Website threats and their capabilities

Vulnerabilities don’t exploit themselves. Someone or something (“threat”) uses an attack vector ( to exploit a vulnerability in an asset, bypassing a control, and causes a technical or business impact. A diagram found in OWASP Catalyst (pg. 28) illustrates the concept exceptionally well. This is important to keep in mind because not every threat exercises the same technical capability or end-goal. Some threats are sentient, others are autonomous, and their methods are different as is their target selection. While I’ve seen many published threat models, I’ve not seen any specifically focused on the nuances of website security (maybe I missed it?). Website security is much different from other forms of software or business models and deserves special attention in the ways it's handled.

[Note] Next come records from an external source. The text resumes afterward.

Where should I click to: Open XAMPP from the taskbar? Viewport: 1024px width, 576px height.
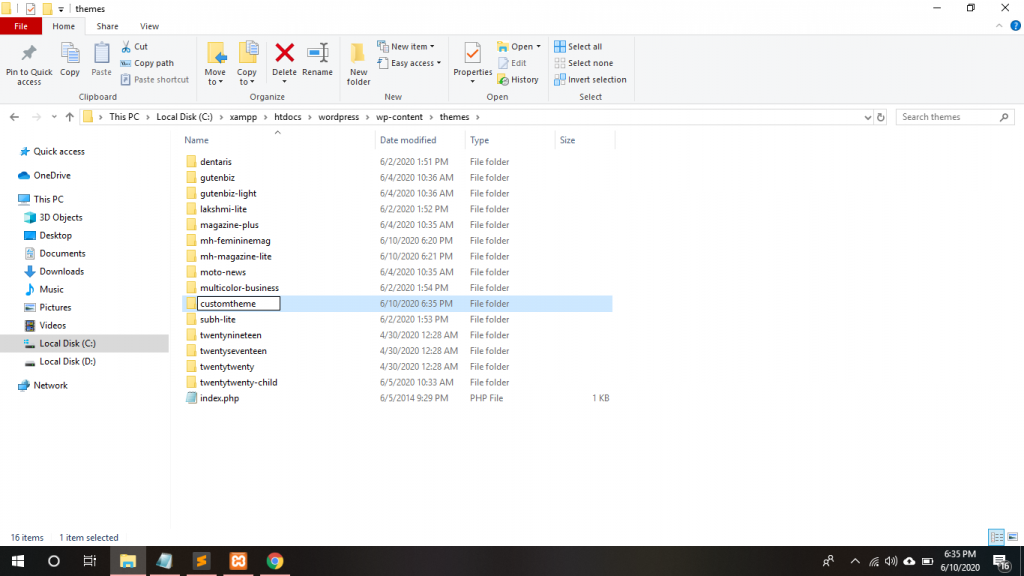click(238, 561)
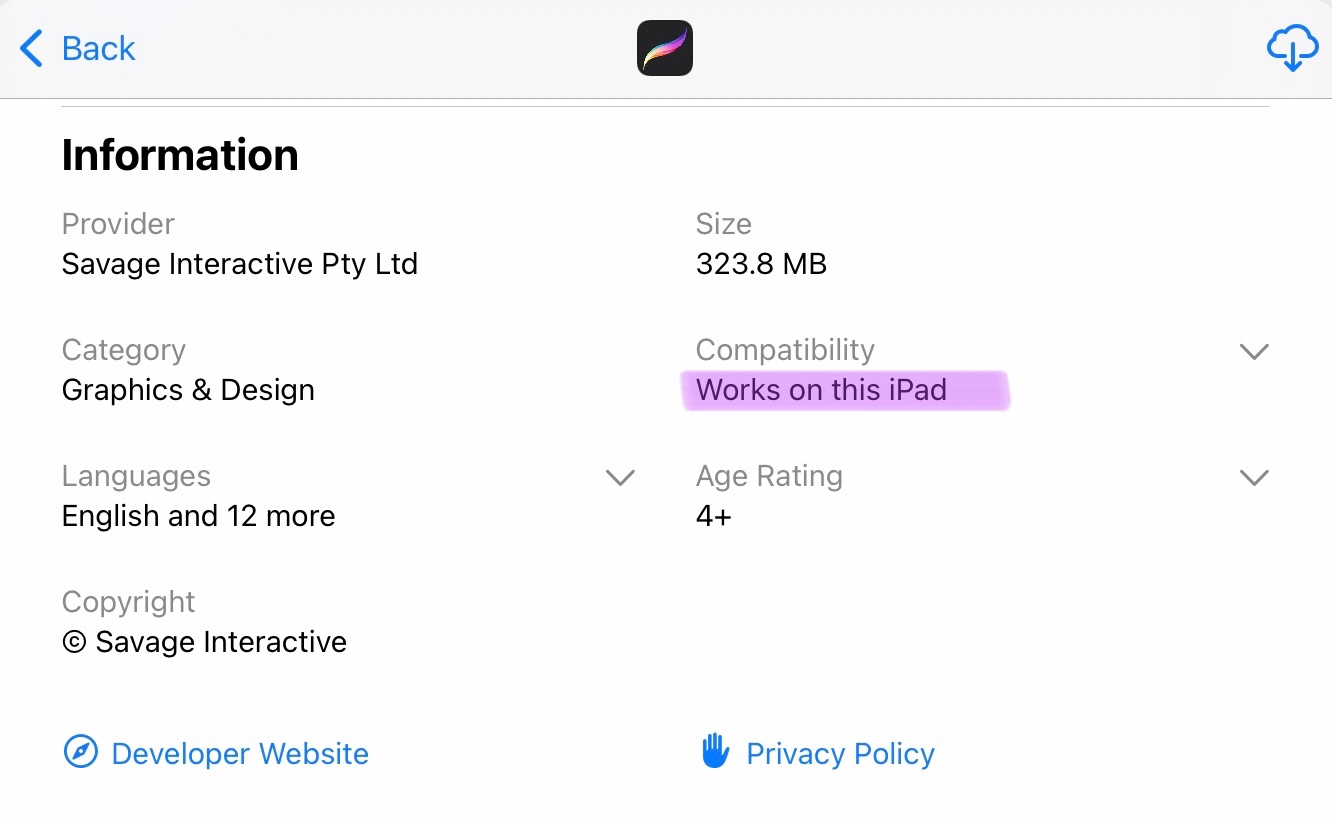Tap the Savage Interactive Pty Ltd provider name
The width and height of the screenshot is (1332, 824).
tap(239, 264)
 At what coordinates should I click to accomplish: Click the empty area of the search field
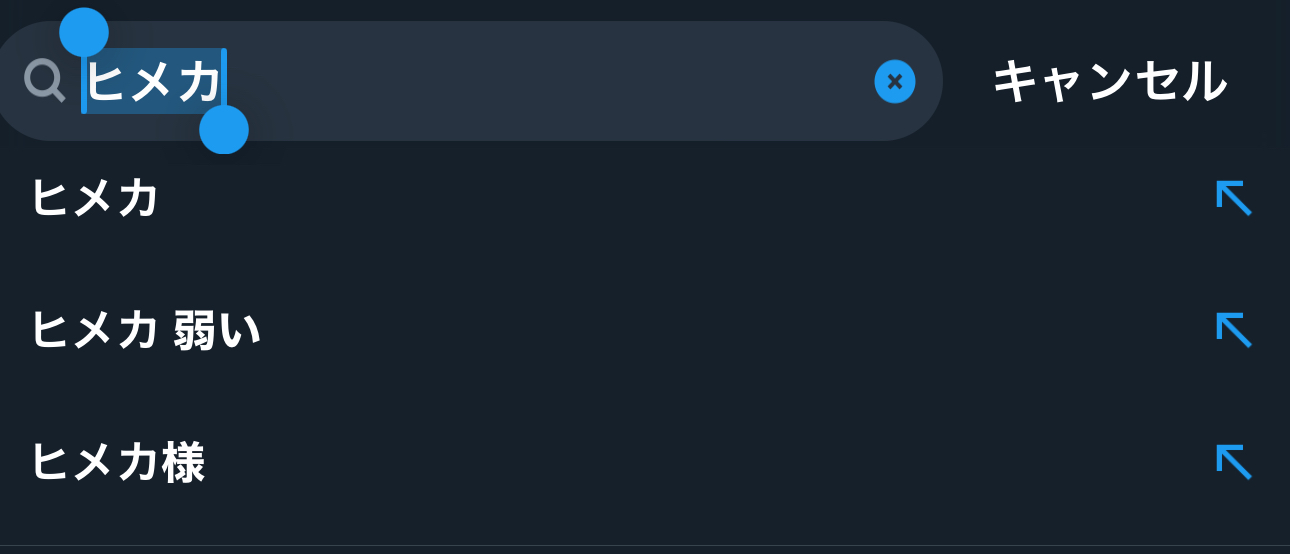pos(550,82)
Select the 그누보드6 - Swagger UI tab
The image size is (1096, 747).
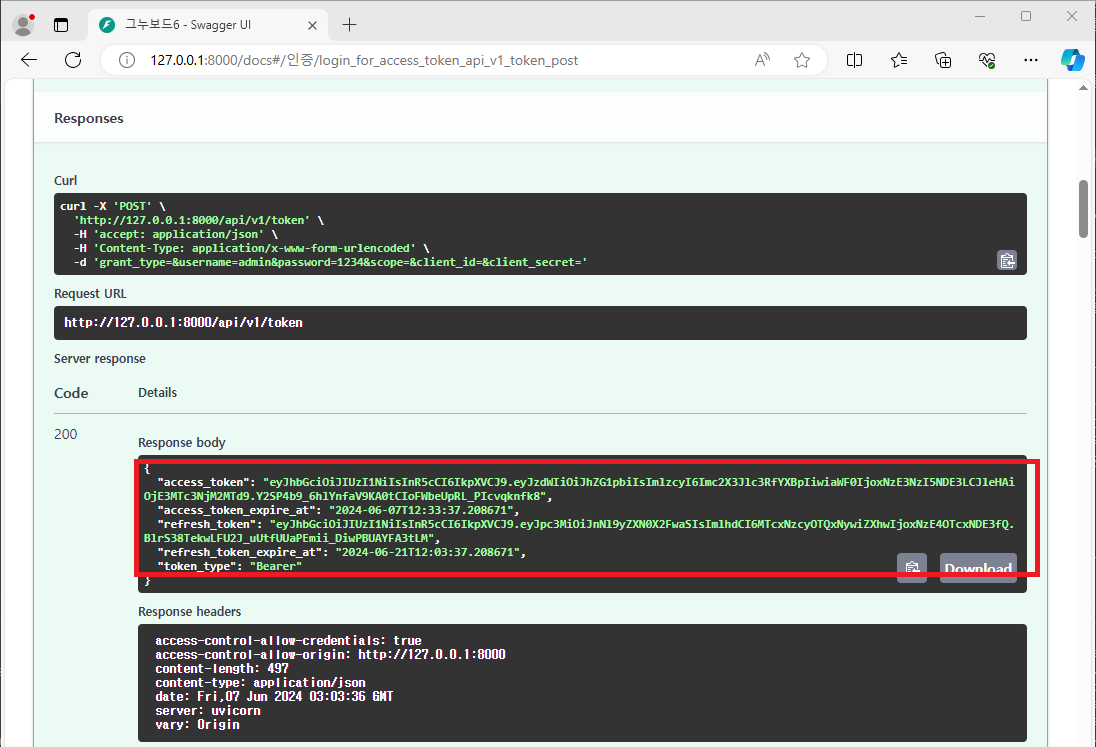(x=200, y=24)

After studying Verizon’s 2009 Data Breach Investigations Report, you learn a few things about what or who we’re up against. Most threats are external, use SQL Injection en-masse, and linked to organized crime. This means they don’t typically have access to the source code or binaries of the custom Web applications they exploit (not that they need it). This threat profile is different from someone analyzing a piece of operation system software to uncover a 0-day who may test locally 24x7 without raising alarms. Also different from scanning a network for an unpatched issues open to a ready made exploit. Verizon goes further to organize the apparent threats into three types based upon how they chose their targets:

Random opportunistic: Victim randomly selected
Directed opportunistic: Victim selected, but only because they were known to have a particular exploitable weakness
Fully targeted: Victim was chosen and then attack planned

To make these a bit more website security specific I took the liberty of crafting some quick descriptions and associated activities a threat might perform as part of their attack vectors as a way of getting things started.

Random opportunistic: Attacks are completely automated, noisy, unauthenticated, exploit well-known unpatched issues and some customized Web application vulnerabilities. Targets are chosen indiscriminately through wide scans and tend to impact the most vulnerable. Typical motivation is to infect Web pages with malware or subtle defacement.

Example: With Mass SQL Injection automated worms insert malicious JavaScript IFRAMEs (pointing to malware servers) into back-end databases and used the capability to exploit unpatched Web browsers.

Directed opportunistic: Attacker with professional or open source scanning tools. May register accounts, authenticate, and customize exploits for custom Web application flaws found easily by automation. Targets are those with valuable data that can be monetized, a tarnishable brand, and penetrable within a few days of effort.

Example: XSS vulnerabilities used to create very convincing Phishing scams that appear on the real-website as opposed to a fake. JavaScript malware steals victims session cookies and passwords.

Fully targeted: Highly motivated attacker with professional, open source, and purpose built scanning tools. May register accounts, authenticate, customize exploits for custom Web application vulnerabilities, and capitalize on business logic flaws. Victims may be defrauded, extorted, and targeted from anywhere to a year or more.

Example: ‘The Analyzer’, allegedly hacked into a multiple financial institutions using SQL Injection to steal credit and debit card numbers that were then used by thieves in several countries to withdraw more than $1 million from ATMs.

By aligning a threats capabilities against a particular security control it becomes much easier to predict and/or justify that controls effectiveness. The same is true for vulnerability assessment results, which SHOULD give some type of assurance or measure of the risk posed by a particular threat. Just randomly choosing a set of vulnerabilities to scan for doesn't exactly give you that.

3 comments:

Anonymous said...

I cannot find any reference to the OWASP Catalyst project anywhere. Where did you find this.

Jeremiah Grossman said...

eesh! Hopefully I didn't just get myself into trouble. I thought it was released publicly already. Anyway, the document I was read was a beta version. I'll ask the author if I'm free to speak of it.

Anonymous said...

I would turn this around just a bit. Vulnerabilities are one form of evidence that one or more controls are not implemented or poorly implemented. This is true for both Web Application and Network vulnerabilities.